Bayram, dernek olarak obezitenin ülke için önemli bir sağlık sorunu olduğunun bilinciyle obezite klinik araştırmaları, sağlık çalışanlarına yönelik kongre, kurs ve sempozyumlar düzenlenmesi, obezite tanı ve tedavi rehberleri yazımı, kamuoyu çalışmaları gibi pek çok etkinlik gerçekleştirdiklerini hatırlattı.
VÜCUTTA YAĞ BİRİKMESİNE DİKKAT
Prof. Dr. Bayram, Dünya Sağlık Örgütü (DSÖ) tarafından obezitenin sağlığı bozacak ölçüde vücutta aşırı yağ birikmesi olarak tanımlandığını belirterek, sağlıklı bireylerde normal vücut yağ oranı erkeklerde yüzde 15-20, kadınlarda ise yüzde 25-30 arasında olduğunu dile getirdi.
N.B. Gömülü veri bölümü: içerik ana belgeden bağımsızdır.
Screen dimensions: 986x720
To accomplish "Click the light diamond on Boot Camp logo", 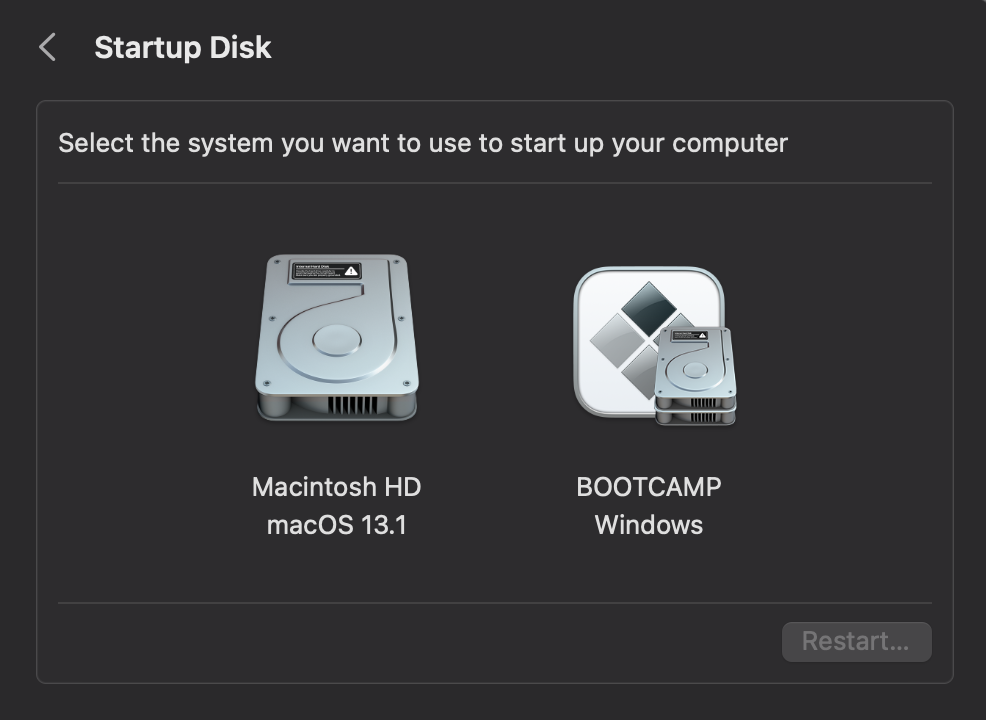I will [x=617, y=340].
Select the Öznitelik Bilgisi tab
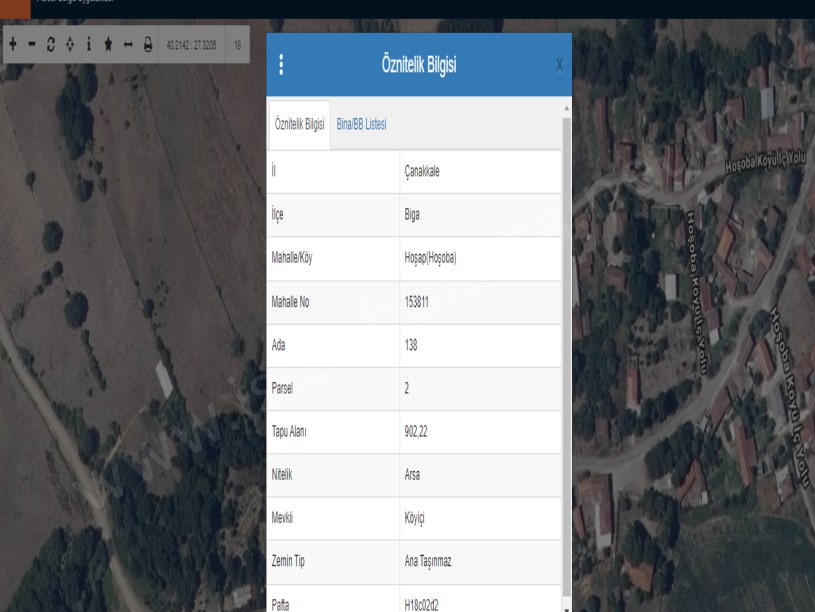This screenshot has height=612, width=815. 300,125
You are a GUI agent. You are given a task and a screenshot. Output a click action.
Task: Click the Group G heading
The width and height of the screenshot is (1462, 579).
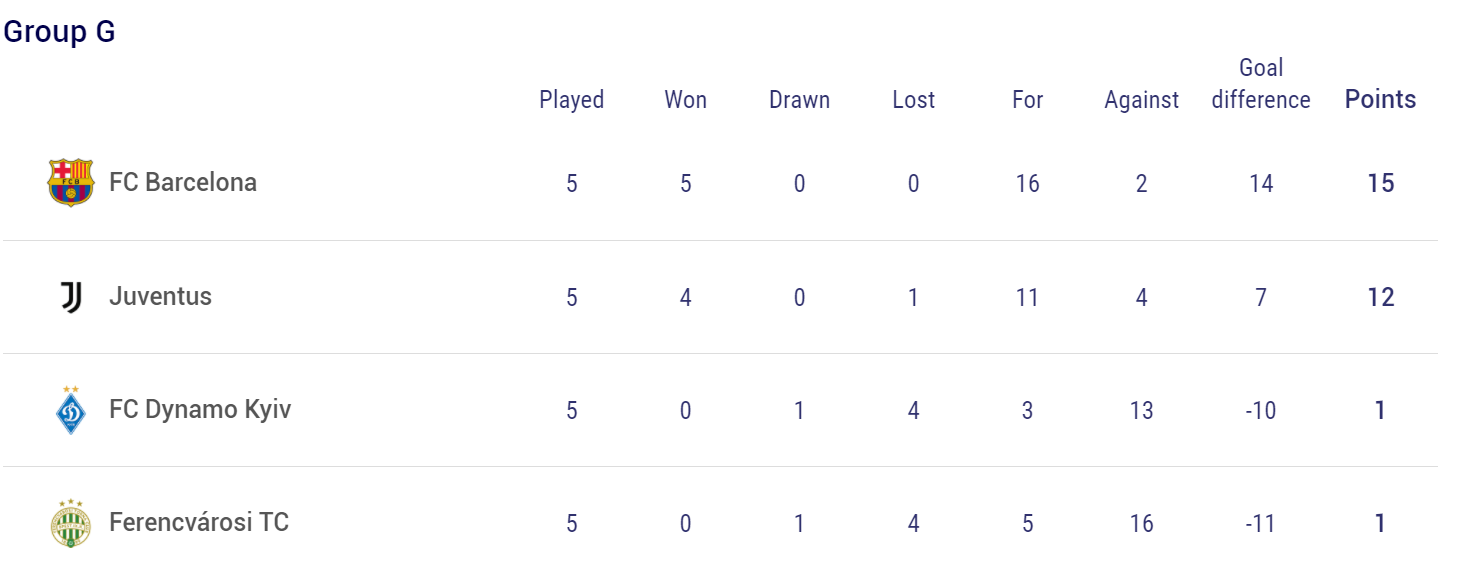60,32
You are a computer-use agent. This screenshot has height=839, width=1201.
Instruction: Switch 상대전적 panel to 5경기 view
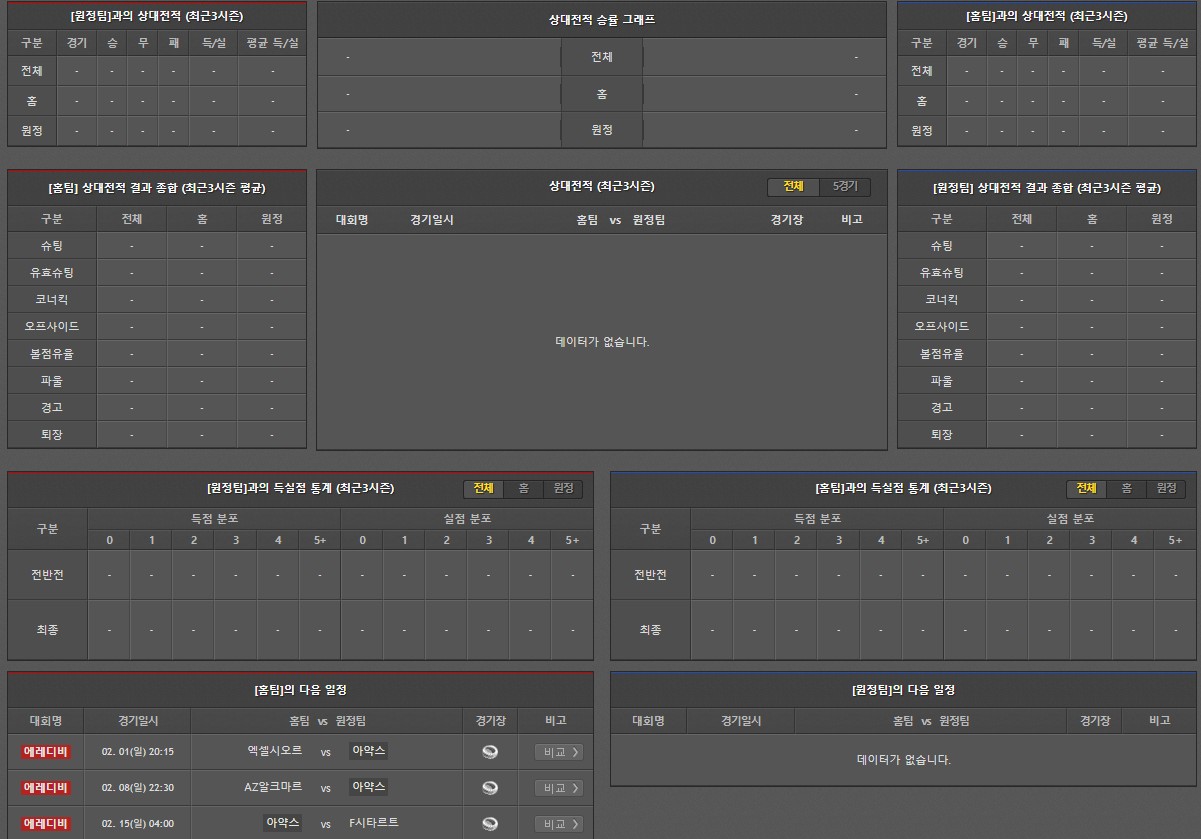pyautogui.click(x=844, y=187)
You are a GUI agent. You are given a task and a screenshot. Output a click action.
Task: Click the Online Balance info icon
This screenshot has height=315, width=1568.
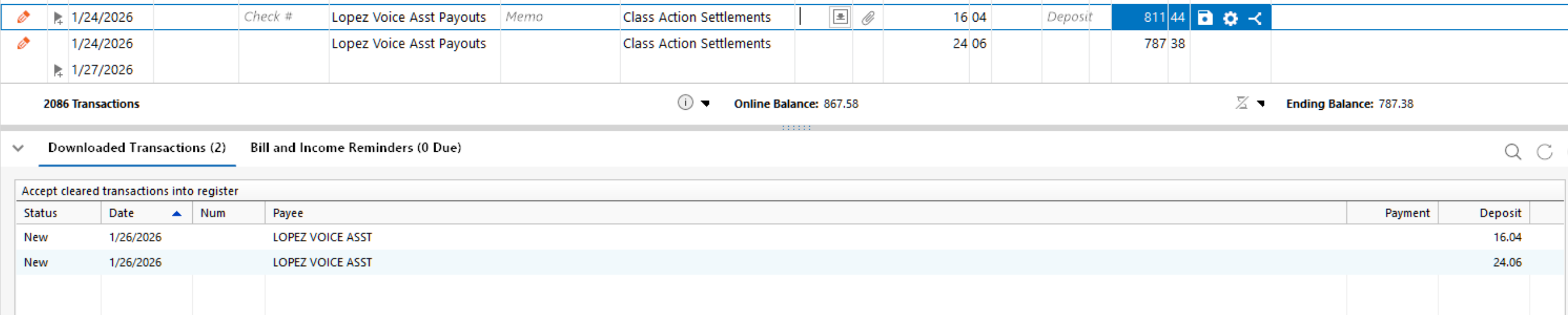pos(685,103)
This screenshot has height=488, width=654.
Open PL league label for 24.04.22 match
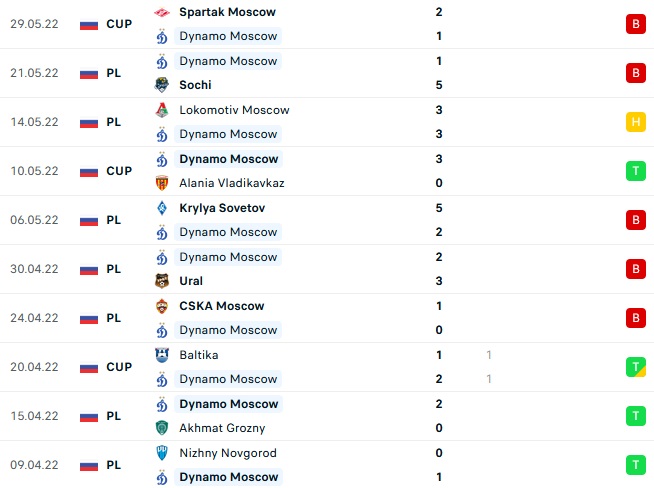click(114, 318)
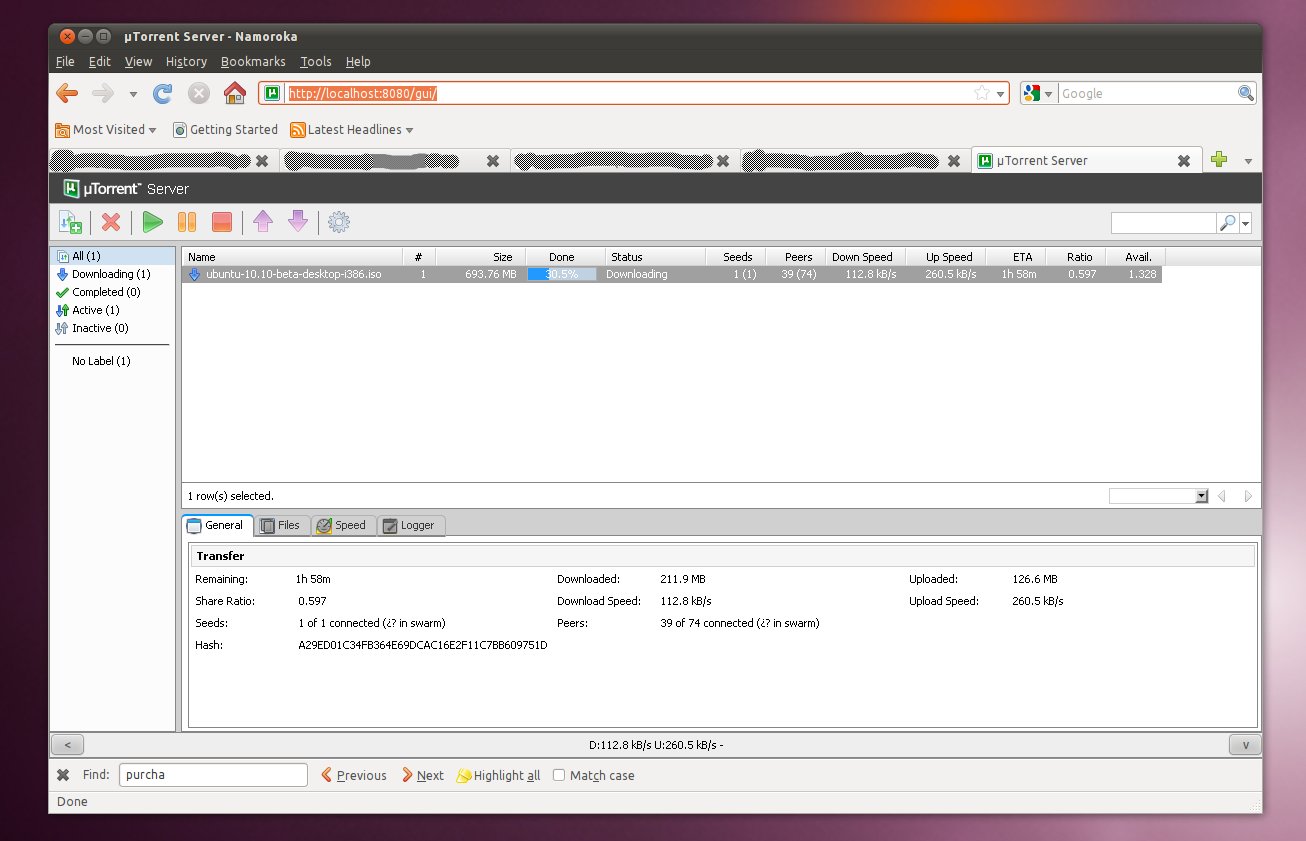The height and width of the screenshot is (841, 1306).
Task: Bookmark the current page with the star
Action: 983,93
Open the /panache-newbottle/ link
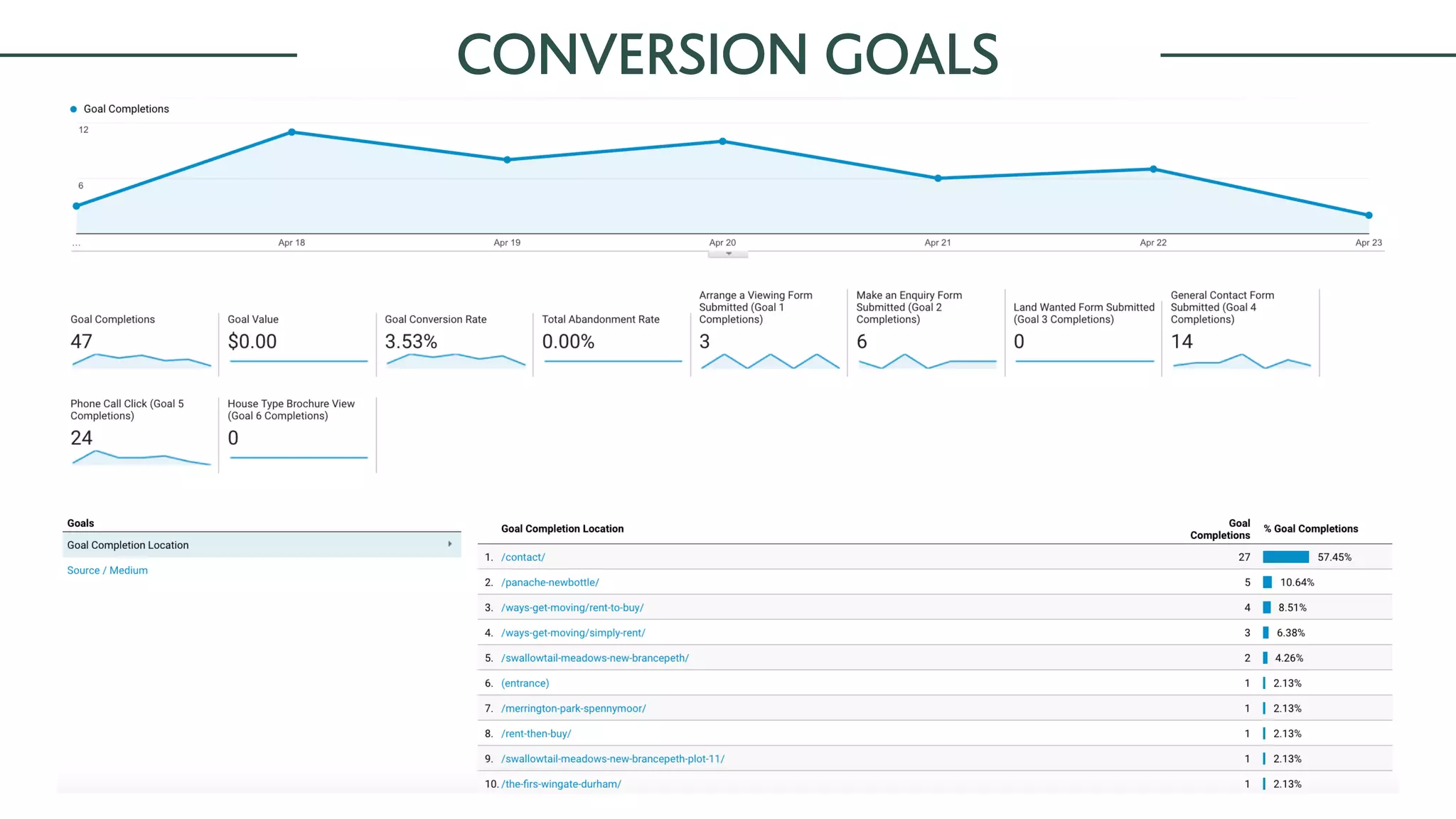The image size is (1456, 819). pos(550,582)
Göbek bölgesinde biriken yağ dokusunun obezite ilişkili hastalıklar açısından daha fazla risk oluşturduğu uyarısı yapan Bayram, şunları kaydetti:
“Çok sayıda genetik, çevresel, fizyolojik, biyokimyasal, sosyokültürel ve psikolojik faktör birbiriyle ilişkili olarak obezite oluşumuna neden olmaktadır. Bu faktörler içinde aşırı ve yanlış beslenmeyle fiziksel aktivite yetersizliği en önemli nedenler olarak kabul edilmektedir. Yaşamı kolaylaştıran ve enerji harcamayı engelleyen teknolojik ilerlemeler (motorlu taşıtlar, yürüyen merdiven, asansör, internet ve bilgisayar teknolojisi vb.) beslenmenin bir sanayi haline gelmesi, daha dayanıklı ve daha ucuz ürünler elde etmek için doğal yaşamda yeri olmayan besin katkılarının kullanılmaya başlanması (trans yağlar, nişasta bazlı şekerler gibi) ile hazır gıda tüketiminde artış ve hızlı beslenme tarzı dünyadaki obezite sıklığındaki artıştan sorumlu tutulan başlıca çevresel faktörlerdir. Obezite tedavisinde ve önlenmesinde, sağlıklı beslenme ve egzersizi içeren yaşam tarzı değişiklikleri ana basamaktır. Gereken ve uygun durumlarda obezite tedavisinde ilaç tedavisi ve cerrahi yöntemler de kullanılabilmektedir. Obezitenin önlenmesinde toplumdaki farkındalığın arttırılması ve bebeklikten erişkinliğe sağlıklı yaşam tarzı alışkanlıklarının benimsetilmesi öncelikli hedefler olmalıdır. Bu amaçla toplumun tüm katmanlarını kapsayacak, uygulanması kolay stratejilerin geliştirilmesi ve bunların uygulamaya konulması şarttır.”